Add auth to API routes - Githubissues

danielplohmann / mcrit

The MinHash-based Code Relationship & Investigation Toolkit (MCRIT) is a framework created to simplify the application of the MinHash algorithm in the context of code similarity.

GNU General Public License v3.0

86 stars 12 forks source link

Add auth to API routes #52

Closed yankovs closed 11 months ago

yankovs commented 12 months ago

Hey!

I'd like to limit mcrit's api via auth. I've looked at the code, and seems like the basic auth functionality is basically implemented, but the routes themselves aren't protected (if I'm wrong please tell me! :D). What do you think? I don't know falcon that well but looking online it seems like writing middleware to enable auth are not that difficult to implement: https://falcon.readthedocs.io/en/stable/user/quickstart.html#a-more-complex-example

danielplohmann commented 12 months ago

Hi! Yes, I also think it should be easy to implement this. Correct, right now, all routes in the MCRIT backend service can be used without authentication. Currently, this is semi-addressed by the API pass-through in mcritweb requiring token-authentication. I will have time working on MCRIT starting next week again and implement some of the low-hanging-fruit issues like this one. :)
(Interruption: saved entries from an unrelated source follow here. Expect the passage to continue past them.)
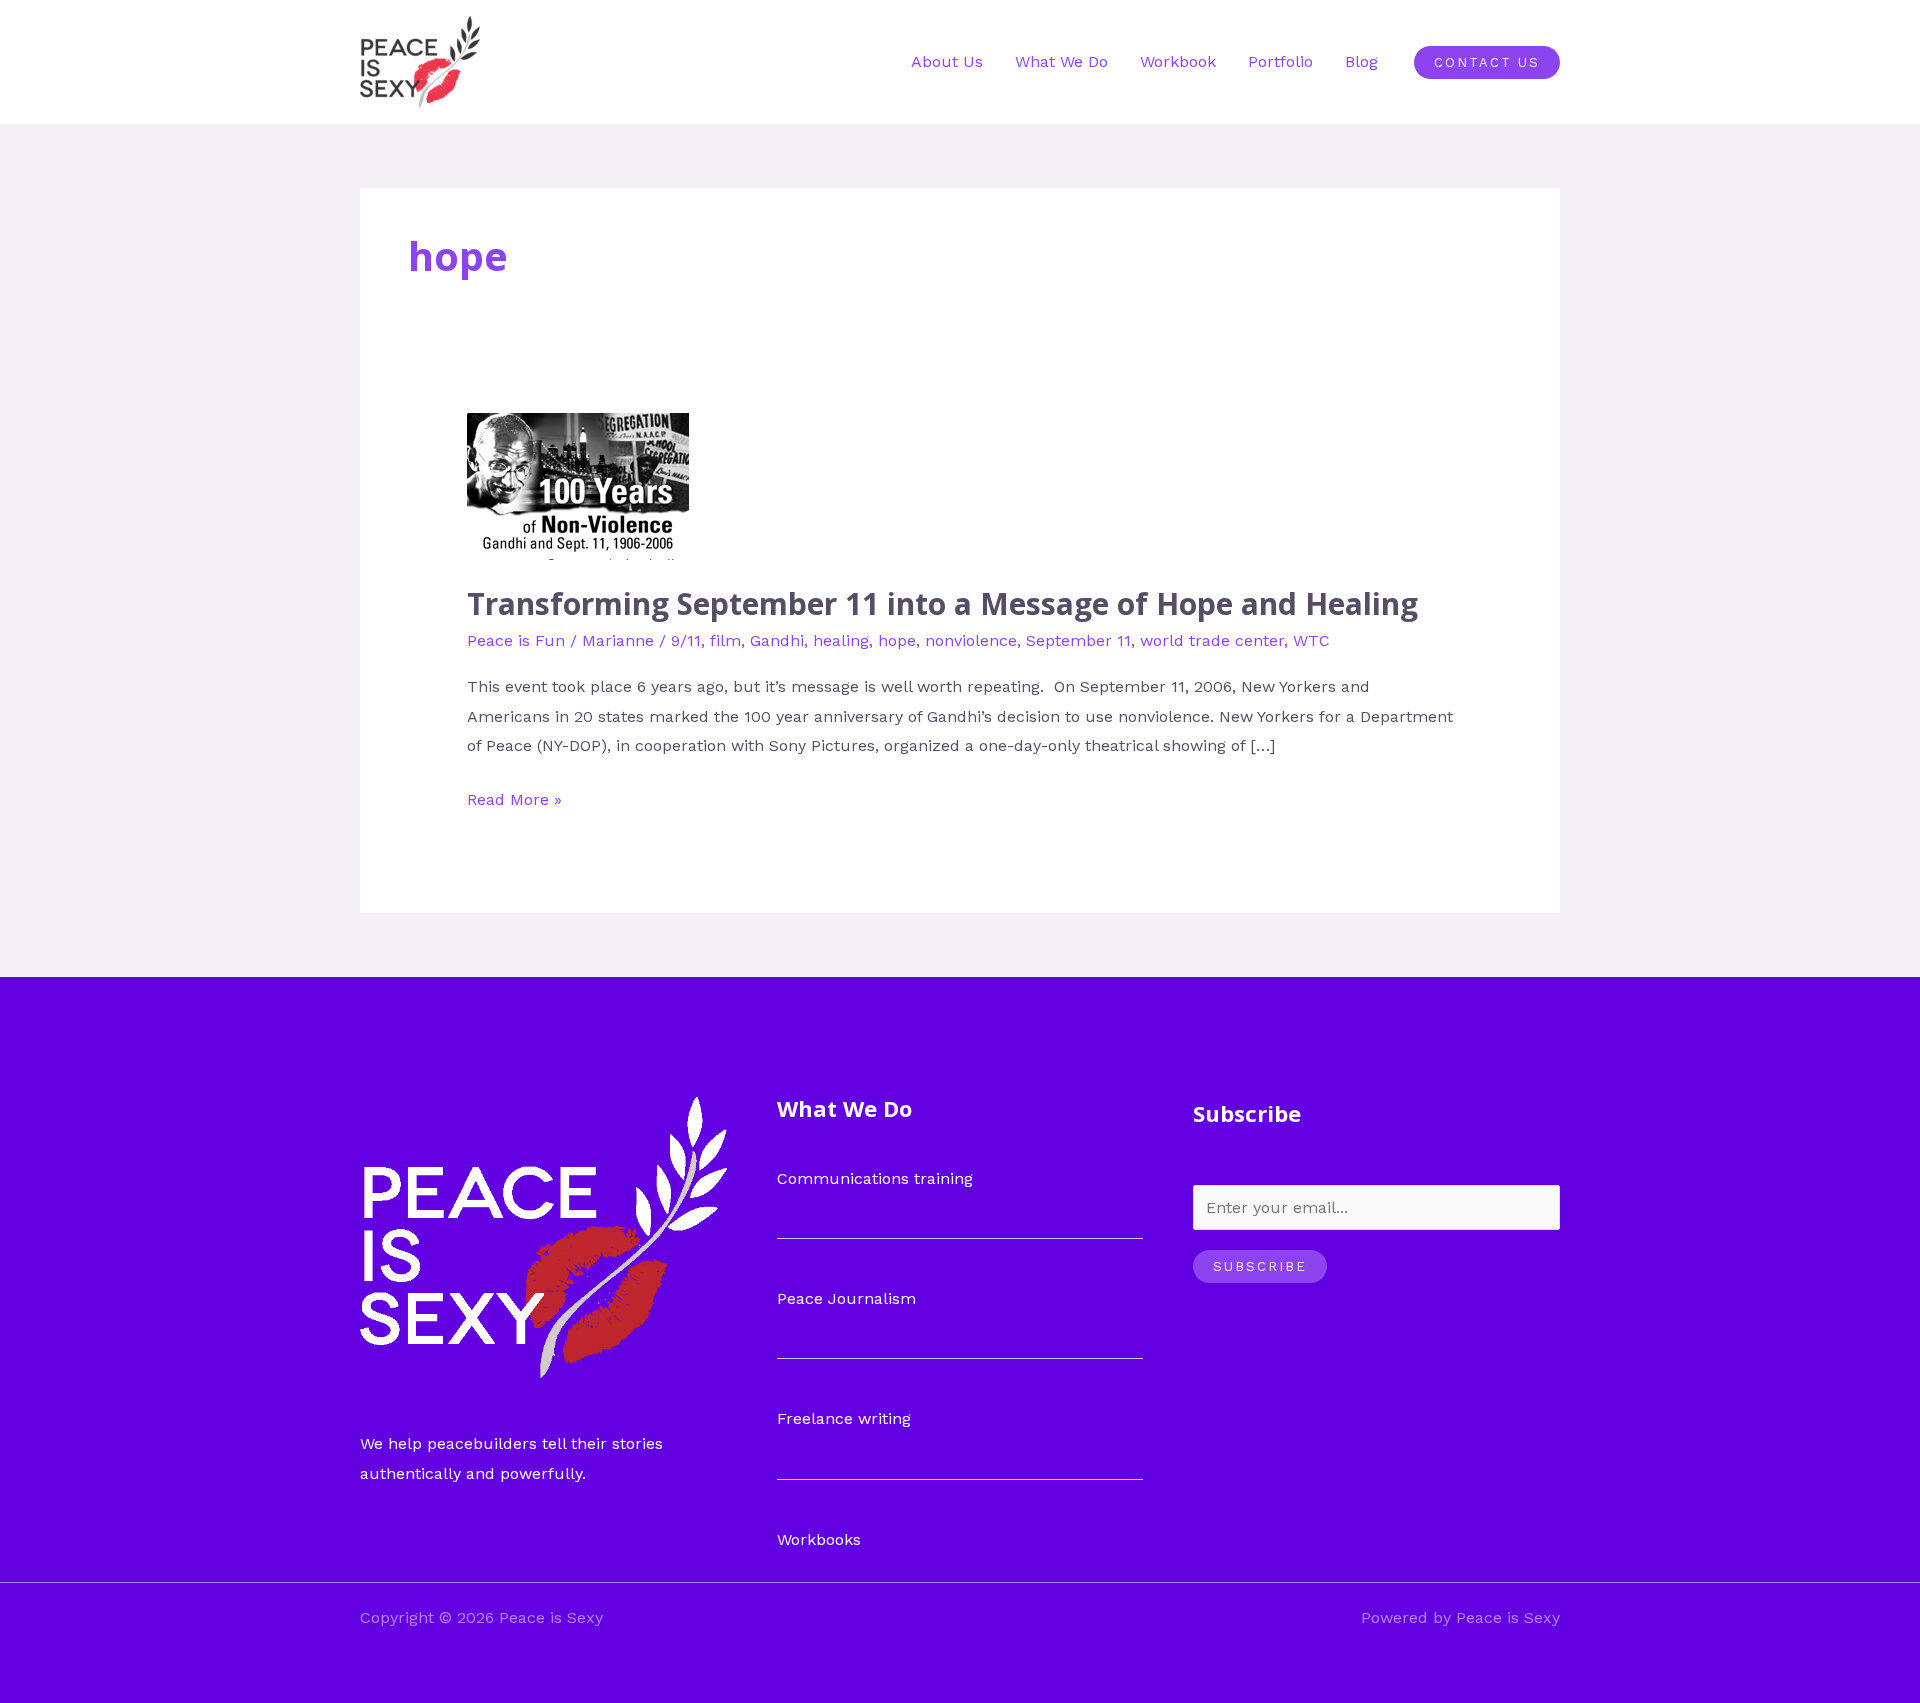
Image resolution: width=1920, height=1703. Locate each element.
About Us (947, 61)
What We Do (1061, 61)
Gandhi (777, 640)
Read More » (514, 797)
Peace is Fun (516, 640)
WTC (1311, 640)
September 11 (1078, 640)
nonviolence (971, 640)
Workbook (1178, 61)
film (725, 640)
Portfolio (1280, 61)
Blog (1361, 61)
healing (841, 640)
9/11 (686, 640)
yankovs commented 12 months ago

Thank you very much! :) I have been wondering about some implementation detail of the whole token system. It seems like the token itself is just a random UUID that is md5 hashed (https://github.com/fkie-cad/mcritweb/blob/265ccf4189a2aa80a79809c4c2509ae33822385d/mcritweb/views/authentication.py#L73). It seems weird to me since it doesn't entail any of the user details like the login user name. In contrast, something like JWT could have this info.

This makes me wonder how making sure a token is valid would work, is it just a straight up lookup in the sqlite db?
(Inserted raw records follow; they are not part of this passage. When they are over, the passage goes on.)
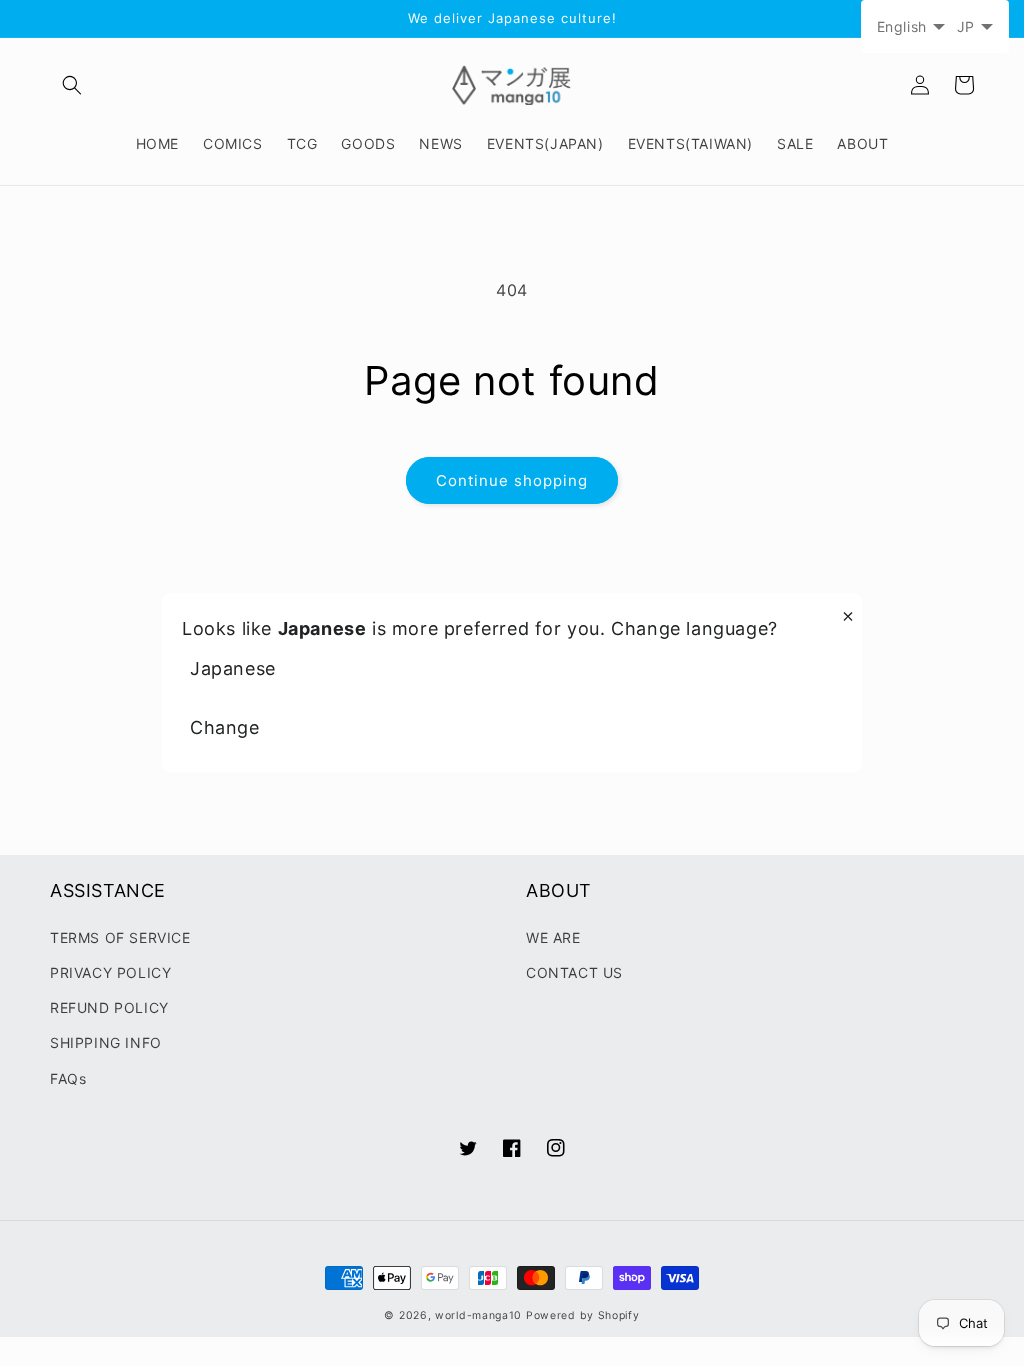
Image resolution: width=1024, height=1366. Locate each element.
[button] (72, 85)
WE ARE (553, 937)
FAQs (68, 1078)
danielplohmann commented 11 months ago

Hey!

I have used the AuthMiddleware as suggested to implement a basic authentication scheme for the backend server. The token can be set in the [McritConfig].(https://github.com/danielplohmann/mcrit/blob/61ba87ad0189fde58022320bc5c6ede19aad1adf/mcrit/config/McritConfig.py#L19)
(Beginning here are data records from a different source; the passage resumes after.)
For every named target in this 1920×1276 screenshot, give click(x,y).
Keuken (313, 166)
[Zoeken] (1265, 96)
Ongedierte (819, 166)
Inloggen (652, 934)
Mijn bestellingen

It seems weird to me since it doesn't entail any of the user details like the login user name. In contrast, something like JWT could have this info.

I know that it's possible to derive validity of tokens based on stored session information, but as long as this is not a high-load issue, I think doing DB lookups for authentication don't hurt that much (thus doing the actual lookup for user/token as you described). But I agree that there is always the option to move to other auth schemes when the need arises.